My Grandfather Finley was born in Calvert City, Kentucky, near Paducah, in August, 1880, and grew up in the aftermath of the Civil War.  His earliest recollections were of those Confederate veterans who proudly recounted their battle experiences and of the rough-and-tumble characters who populated the farms and sawmills of Western Kentucky.  Most of all, he remembered that the economic times were extremely difficult and that there were many occasions when the family barely had enough to make ends meet.

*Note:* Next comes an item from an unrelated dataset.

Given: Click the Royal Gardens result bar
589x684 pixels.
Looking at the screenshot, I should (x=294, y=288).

As one of nine children, my grandfather often ended up with the remaining wing at the dinner table as his older siblings vied for the better parts of the chicken.  And with older brothers in the family, he routinely inherited hand-me-down clothing in the form of well-worn shirts and pants.  Yet, nothing quite compared to the disappointment he felt on Christmas Day, 1885.  Early that morning, he joined his brothers and sisters by jumping out of bed and racing to the main living area of their farmhouse in search of stockings filled with nuts, a few pieces of candy, and, if they were especially fortunate, a boy's pocketknife or a girl's handmade doll.  But tragically, on that particular Christmas morning there was no stocking with my grandfather's name on it.  In the rush to provide small presents for eight other children, his parents somehow had overlooked him.  Then, my grandfather heard the words that would linger in his broken heart for more than ninety additional years as his father, my great-grandfather, remarked, "Well, Freeman, it looks like we forgot you this year."

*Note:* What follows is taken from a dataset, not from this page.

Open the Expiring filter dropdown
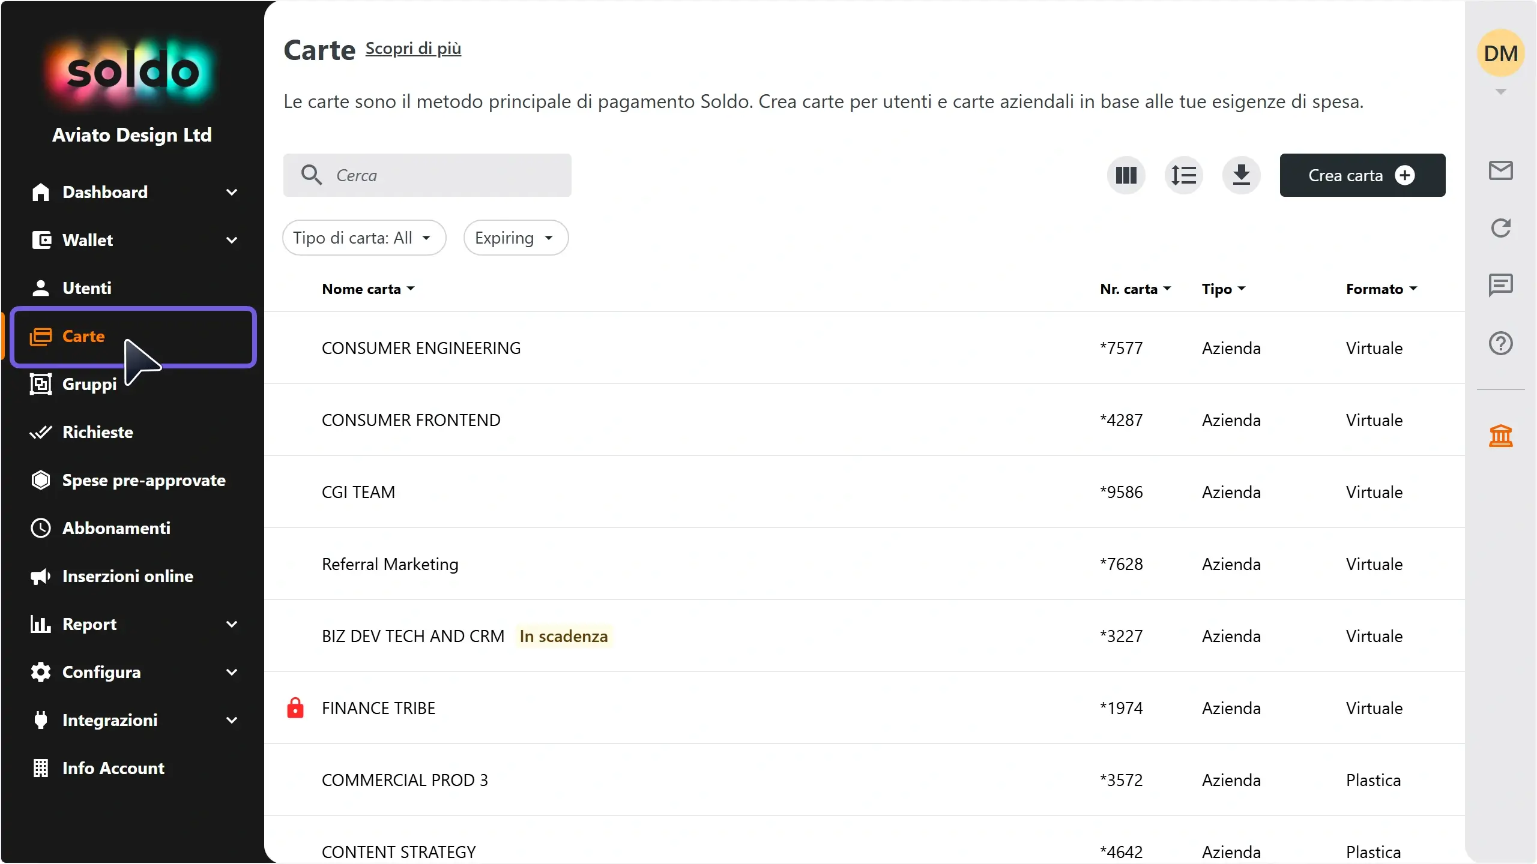pos(516,238)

To be sure, my grandfather often told this story later in his life to family members, friends, and acquaintances in order to evoke more than a little sympathy and, I suppose, to make his own grandchildren grateful for whatever we received at Christmas.  Yet, the fact that he obtained some good mileage out of the story does not make it any less incomprehensible to me.  I still wonder:  How could a small boy, surrounded by an extended family of three generations that loved him, be so roundly overlooked, even in difficult times?

Truth to tell, children are almost never on the side of strength and power.  They are weak and powerless; they cannot fend for themselves; they can go unnoticed or forgotten by the very persons who are supposed to protect and care for them in the world.  Worst of all, they occasionally find themselves at the mercy of cruel adults who mistreat, victimize, or abuse them in unspeakable ways.  Perhaps this is why the scriptures come down so squarely on the side of the widows, orphans, and all others for whom no provision is made in life.

The birth narratives of Jesus remind us of the risk that was inherent in the Incarnation.  The angel's invitation came to a young, unmarried woman who might have rejected the whole idea.  Jesus was born in an out-of-the-way village and placed in a manger under the gaze of lowing cattle and lowly shepherds.  Because of King Herod's announced intention to do him harm, Mary and Joseph took their infant son and went running for their lives to Egypt.  Imagine:  The God of all mercies was placed at our mercy in the form of a helpless, defenseless child.

- John Finley



Almighty God, teach us what "The last shall be first and the weak shall be strong" means.  And help us to apply what we have learned to make the world a better place.  In the name of the Father, the Son, and the Holy Spirit.  Amen.